Published in final edited form as: Tetrahedron Lett. 1993 May 7;34(19):3055–3056. doi: 10.1016/S0040-4039(00)93377-X

Thermodynamic Origin of Prolyl Peptide Bond Isomers

Eric S Eberhardt 1, Stewart N Loh 1, Ronald T Raines 1,
PMCID: PMC2902179  NIHMSID: NIHMS205656  PMID: 20628473

Abstract

The thermodynamic preference for the trans isomer of prolyl peptide bonds arises almost entirely from enthalpy in aqueous buffer and in toluene.
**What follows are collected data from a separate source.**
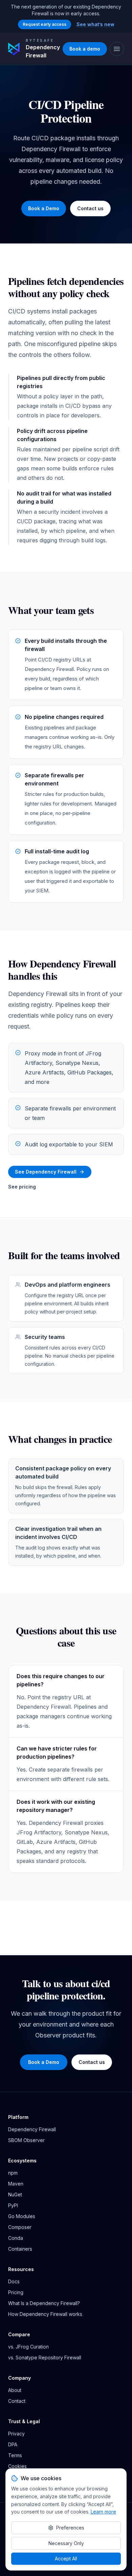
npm (13, 2173)
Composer (19, 2227)
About (14, 2390)
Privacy (16, 2433)
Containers (20, 2249)
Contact (16, 2401)
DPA (12, 2444)
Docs (14, 2281)
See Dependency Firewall (45, 1172)
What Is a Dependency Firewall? (44, 2303)
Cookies (17, 2466)
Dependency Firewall (32, 2129)
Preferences (70, 2527)
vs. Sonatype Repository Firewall (44, 2357)
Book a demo (84, 49)
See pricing (22, 1187)
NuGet (15, 2194)
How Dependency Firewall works (45, 2314)
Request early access (44, 24)
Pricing (15, 2292)
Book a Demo (43, 208)
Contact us (90, 208)
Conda (15, 2238)
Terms (15, 2455)
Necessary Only (66, 2543)
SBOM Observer (26, 2140)
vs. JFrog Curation (28, 2347)
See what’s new (95, 24)
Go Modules (21, 2216)
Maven (15, 2184)
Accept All (66, 2558)
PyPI (13, 2205)
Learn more (103, 2512)
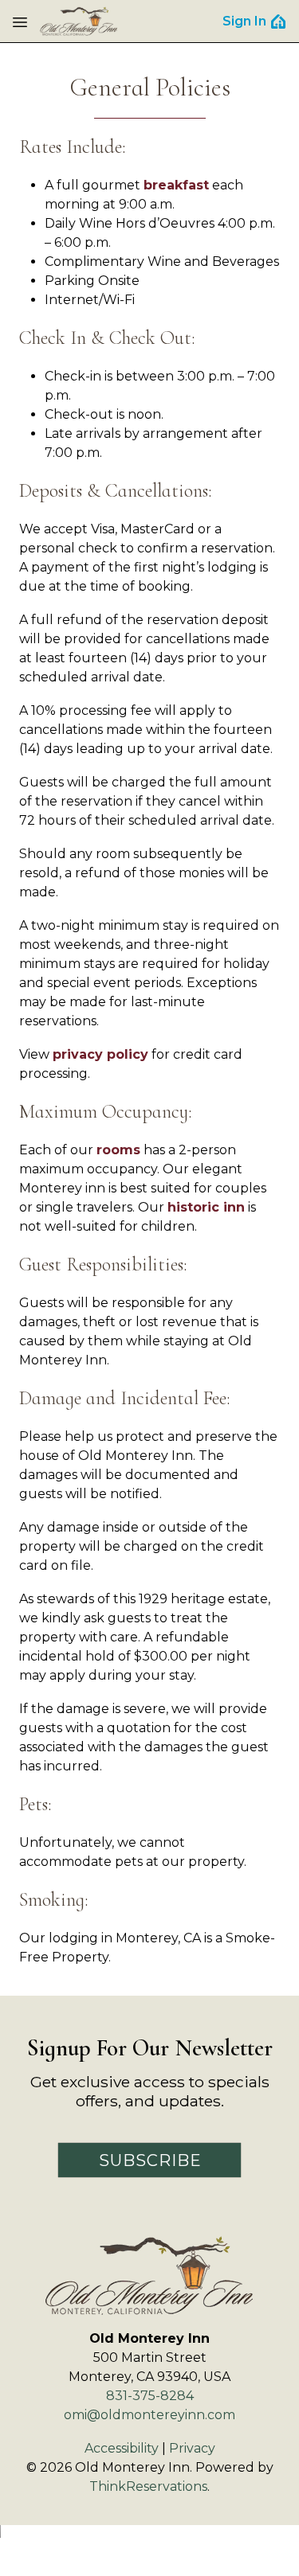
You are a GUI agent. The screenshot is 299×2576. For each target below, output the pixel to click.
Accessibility (122, 2448)
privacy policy (100, 1054)
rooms (118, 1149)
The trans (Z) isomer of a typical peptide bond is favored greatly over the cis (E) isomer. In contrast, a trans bond involving the nitrogen atom of a proline residue is favored only slightly, and both isomers are common in folded proteins.1 Knowing the thermodynamic origin for the relative stability of peptide bond isomers is essential for understanding the thermodynamic basis of protein stability.2 The difference in enthalpy for the cis and trans isomers of X–Pro bonds in aqueous solution has been reported to be zero for model peptides,3 or small (ca. 1.2 kcal/mol) for poly(Pro–Gly).4 The difference in free energy for the cis and trans isomers of amides has been calculated with the 6-31G** basis set of the Gaussian 82 ab initio program to be largely enthalpic in the gas phase.5 We have synthesized a peptide containing 13C-labeled proline, and used 13C NMR spectroscopy to determine the precise difference in enthalpy and entropy between the X–Pro bond isomers in protic and aprotic solvents.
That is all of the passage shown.